Problem description: The entries below contain a line with "Open the CloudFormation" and a line with "Task: Select the Analyse project phase arrow". Retype exactly everything from the first down to the second, both included, and nothing else.

Supplied information:
————

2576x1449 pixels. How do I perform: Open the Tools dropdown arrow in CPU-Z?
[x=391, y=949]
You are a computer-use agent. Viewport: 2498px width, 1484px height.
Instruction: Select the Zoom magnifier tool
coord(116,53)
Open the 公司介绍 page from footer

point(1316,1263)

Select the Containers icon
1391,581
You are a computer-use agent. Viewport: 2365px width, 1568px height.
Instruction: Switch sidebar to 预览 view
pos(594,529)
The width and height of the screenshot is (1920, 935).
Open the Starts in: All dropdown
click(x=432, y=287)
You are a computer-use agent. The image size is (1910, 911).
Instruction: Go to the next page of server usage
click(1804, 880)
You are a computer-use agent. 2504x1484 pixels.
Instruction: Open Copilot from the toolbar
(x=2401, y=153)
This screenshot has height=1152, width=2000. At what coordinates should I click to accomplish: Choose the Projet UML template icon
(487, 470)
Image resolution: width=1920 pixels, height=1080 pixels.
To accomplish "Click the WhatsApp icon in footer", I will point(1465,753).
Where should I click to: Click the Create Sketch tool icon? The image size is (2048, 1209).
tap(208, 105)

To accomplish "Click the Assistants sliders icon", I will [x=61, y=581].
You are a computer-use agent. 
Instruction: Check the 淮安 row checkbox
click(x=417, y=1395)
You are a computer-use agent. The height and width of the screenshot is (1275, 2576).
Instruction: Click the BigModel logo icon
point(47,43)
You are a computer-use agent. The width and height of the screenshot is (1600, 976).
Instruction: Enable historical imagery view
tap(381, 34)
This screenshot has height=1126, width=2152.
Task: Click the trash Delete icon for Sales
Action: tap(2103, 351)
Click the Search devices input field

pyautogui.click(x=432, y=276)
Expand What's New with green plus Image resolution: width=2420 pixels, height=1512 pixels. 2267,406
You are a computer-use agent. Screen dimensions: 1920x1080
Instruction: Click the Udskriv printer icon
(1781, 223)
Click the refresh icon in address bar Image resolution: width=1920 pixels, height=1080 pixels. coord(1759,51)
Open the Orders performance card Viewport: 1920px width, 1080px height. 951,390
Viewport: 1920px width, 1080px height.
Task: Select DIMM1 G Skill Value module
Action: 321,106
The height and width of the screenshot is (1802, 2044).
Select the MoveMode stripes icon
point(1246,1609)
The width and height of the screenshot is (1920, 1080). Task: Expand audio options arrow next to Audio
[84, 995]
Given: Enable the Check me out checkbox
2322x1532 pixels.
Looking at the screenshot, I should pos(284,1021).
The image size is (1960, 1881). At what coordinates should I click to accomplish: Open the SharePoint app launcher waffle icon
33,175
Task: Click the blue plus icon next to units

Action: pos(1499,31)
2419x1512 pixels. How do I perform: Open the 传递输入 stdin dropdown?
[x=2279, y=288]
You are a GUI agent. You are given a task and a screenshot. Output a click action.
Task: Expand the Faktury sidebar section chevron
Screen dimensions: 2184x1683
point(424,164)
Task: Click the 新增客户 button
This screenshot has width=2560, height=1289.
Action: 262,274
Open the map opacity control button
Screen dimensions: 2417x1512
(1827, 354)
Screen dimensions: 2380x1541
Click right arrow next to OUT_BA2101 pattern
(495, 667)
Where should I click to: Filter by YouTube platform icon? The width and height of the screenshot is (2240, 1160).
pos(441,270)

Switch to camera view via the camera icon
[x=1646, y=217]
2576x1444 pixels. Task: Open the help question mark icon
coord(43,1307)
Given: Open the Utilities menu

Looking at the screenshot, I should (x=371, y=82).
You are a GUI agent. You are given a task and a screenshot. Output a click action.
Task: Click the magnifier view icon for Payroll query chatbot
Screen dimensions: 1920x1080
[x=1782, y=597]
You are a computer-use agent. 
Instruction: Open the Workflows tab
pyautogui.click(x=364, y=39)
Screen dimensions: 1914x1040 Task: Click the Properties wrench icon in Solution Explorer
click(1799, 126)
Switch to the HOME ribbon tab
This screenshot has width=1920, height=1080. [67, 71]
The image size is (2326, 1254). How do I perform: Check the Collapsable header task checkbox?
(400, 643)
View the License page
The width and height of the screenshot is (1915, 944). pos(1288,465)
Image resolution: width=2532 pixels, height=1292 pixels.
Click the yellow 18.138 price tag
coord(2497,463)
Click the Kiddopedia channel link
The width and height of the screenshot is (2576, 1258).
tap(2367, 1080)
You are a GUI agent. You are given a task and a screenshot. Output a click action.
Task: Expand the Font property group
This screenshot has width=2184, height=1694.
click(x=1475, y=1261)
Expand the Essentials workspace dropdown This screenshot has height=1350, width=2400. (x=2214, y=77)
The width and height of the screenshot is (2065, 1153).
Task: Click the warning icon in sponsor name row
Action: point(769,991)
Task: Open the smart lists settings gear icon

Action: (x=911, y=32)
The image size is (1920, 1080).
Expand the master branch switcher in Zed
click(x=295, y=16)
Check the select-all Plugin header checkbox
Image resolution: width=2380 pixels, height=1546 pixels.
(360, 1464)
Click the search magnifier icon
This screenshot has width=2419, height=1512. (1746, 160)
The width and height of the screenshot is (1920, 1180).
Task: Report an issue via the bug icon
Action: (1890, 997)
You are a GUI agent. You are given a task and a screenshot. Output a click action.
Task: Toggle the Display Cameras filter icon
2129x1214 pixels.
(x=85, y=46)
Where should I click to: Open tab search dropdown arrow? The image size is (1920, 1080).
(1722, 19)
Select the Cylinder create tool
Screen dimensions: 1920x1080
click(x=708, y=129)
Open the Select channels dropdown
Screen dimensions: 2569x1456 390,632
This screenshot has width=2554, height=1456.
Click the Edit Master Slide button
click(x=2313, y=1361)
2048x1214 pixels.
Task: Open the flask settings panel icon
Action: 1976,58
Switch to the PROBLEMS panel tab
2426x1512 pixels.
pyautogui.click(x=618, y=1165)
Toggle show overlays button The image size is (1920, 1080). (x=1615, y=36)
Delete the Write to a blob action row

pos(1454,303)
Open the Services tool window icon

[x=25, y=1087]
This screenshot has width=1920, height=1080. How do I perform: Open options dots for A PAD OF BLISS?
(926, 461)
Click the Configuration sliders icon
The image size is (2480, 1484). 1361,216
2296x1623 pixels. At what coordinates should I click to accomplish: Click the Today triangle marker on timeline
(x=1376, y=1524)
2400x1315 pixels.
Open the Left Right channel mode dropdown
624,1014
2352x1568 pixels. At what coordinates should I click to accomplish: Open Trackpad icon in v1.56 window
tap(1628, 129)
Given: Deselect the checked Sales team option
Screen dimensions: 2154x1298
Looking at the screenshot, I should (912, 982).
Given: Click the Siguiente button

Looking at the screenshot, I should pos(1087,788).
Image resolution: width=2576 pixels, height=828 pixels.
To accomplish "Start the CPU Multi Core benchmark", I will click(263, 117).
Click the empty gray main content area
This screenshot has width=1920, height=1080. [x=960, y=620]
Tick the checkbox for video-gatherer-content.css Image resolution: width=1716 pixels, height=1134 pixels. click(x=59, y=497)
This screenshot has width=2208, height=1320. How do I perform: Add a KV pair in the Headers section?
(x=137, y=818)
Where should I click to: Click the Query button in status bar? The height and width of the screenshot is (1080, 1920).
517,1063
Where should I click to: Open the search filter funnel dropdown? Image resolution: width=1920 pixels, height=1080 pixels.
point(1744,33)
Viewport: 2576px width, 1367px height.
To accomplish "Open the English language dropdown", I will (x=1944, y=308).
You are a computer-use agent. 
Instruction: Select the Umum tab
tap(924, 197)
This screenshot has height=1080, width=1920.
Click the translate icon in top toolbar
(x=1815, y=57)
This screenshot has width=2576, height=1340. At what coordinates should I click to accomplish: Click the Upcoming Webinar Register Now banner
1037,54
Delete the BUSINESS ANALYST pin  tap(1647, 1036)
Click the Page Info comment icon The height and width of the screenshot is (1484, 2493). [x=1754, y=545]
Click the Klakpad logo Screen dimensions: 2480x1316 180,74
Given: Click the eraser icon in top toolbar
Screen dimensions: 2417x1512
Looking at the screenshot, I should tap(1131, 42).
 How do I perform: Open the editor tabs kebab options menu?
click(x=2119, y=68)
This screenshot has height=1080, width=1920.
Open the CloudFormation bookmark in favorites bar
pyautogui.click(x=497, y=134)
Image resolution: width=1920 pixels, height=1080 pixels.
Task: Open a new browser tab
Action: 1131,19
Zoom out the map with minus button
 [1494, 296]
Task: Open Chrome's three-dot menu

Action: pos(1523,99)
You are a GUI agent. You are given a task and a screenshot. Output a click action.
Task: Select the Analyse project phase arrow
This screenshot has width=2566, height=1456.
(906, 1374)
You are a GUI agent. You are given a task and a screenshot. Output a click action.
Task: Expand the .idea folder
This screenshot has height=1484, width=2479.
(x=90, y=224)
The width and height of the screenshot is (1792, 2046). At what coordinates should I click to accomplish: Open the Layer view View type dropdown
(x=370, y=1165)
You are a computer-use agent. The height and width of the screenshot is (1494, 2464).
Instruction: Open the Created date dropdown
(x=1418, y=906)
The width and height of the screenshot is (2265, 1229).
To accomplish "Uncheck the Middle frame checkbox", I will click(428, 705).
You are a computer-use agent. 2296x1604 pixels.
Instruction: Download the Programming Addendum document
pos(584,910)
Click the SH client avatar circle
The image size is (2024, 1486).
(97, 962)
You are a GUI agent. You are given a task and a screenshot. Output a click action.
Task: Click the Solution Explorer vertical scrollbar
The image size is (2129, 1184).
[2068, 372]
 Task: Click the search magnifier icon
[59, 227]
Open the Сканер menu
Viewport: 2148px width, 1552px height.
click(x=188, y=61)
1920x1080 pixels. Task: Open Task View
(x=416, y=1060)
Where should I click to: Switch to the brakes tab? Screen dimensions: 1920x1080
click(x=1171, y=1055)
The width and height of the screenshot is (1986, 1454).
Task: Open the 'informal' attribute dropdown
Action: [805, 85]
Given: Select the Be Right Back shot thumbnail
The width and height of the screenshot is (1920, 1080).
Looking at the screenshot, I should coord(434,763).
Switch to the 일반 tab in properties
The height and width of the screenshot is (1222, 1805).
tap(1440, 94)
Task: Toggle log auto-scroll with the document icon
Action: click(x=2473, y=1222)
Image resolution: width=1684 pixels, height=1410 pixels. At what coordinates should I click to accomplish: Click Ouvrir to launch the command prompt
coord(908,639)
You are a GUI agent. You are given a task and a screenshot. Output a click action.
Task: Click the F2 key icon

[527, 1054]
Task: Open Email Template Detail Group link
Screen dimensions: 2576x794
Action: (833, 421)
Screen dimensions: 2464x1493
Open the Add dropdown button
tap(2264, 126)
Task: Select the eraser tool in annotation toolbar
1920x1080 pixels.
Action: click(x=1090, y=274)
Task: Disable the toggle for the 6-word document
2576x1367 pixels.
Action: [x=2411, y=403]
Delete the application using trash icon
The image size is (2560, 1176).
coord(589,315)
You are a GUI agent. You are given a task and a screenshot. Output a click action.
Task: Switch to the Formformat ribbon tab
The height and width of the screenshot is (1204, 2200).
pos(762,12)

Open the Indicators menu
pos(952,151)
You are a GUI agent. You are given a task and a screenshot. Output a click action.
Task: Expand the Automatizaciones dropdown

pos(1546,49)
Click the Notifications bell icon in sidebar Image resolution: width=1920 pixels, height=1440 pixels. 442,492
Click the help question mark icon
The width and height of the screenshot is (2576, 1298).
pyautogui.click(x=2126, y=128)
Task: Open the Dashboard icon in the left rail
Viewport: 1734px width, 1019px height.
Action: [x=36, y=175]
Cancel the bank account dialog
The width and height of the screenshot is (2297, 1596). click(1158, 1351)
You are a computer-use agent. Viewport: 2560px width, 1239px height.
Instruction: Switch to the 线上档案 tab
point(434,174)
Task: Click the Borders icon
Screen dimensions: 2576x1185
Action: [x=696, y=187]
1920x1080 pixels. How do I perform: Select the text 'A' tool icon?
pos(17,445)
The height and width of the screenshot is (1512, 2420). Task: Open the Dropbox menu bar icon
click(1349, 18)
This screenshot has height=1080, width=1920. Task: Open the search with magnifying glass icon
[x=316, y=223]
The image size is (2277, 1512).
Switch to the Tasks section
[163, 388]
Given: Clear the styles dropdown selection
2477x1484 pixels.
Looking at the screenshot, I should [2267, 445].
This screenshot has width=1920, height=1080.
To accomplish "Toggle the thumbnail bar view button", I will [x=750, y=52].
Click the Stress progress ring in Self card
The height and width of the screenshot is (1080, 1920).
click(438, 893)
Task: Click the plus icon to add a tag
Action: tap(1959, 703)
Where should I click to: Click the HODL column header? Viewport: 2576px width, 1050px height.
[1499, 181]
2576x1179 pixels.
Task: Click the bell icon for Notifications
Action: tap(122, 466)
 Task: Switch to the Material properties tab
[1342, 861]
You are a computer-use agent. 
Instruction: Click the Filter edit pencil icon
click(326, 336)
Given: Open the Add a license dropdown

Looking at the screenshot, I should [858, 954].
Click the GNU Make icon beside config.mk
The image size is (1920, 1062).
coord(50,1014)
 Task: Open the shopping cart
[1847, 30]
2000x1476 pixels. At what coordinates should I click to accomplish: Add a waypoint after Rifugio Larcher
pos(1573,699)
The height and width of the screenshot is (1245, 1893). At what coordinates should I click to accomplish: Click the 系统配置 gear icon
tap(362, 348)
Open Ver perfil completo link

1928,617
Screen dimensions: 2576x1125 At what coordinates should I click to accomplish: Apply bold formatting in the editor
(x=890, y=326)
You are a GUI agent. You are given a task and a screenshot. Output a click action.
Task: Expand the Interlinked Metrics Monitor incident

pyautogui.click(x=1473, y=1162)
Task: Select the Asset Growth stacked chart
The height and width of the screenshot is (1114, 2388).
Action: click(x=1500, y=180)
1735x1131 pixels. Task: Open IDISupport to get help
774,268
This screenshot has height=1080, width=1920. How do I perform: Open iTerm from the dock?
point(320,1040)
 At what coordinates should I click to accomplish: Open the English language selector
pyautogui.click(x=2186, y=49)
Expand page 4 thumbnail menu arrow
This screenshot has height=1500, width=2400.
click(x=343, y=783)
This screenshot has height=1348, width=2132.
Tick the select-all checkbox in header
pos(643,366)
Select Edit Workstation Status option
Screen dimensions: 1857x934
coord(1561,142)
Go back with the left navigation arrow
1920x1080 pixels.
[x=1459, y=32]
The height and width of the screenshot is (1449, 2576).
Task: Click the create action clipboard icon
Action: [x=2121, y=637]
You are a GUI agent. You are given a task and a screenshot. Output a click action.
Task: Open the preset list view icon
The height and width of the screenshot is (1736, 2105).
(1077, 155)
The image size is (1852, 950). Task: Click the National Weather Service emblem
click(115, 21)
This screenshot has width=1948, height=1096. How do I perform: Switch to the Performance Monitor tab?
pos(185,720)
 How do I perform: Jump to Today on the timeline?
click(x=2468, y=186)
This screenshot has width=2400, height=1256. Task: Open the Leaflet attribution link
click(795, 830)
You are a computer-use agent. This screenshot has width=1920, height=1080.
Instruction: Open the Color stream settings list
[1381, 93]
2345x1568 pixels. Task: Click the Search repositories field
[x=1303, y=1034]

————

Task response:
Open the CloudFormation bookmark in favorites bar
pyautogui.click(x=497, y=134)
Image resolution: width=1920 pixels, height=1080 pixels.
Task: Open a new browser tab
Action: 1131,19
Zoom out the map with minus button
 [1494, 296]
Task: Open Chrome's three-dot menu

Action: pos(1523,99)
You are a GUI agent. You are given a task and a screenshot. Output a click action.
Task: Select the Analyse project phase arrow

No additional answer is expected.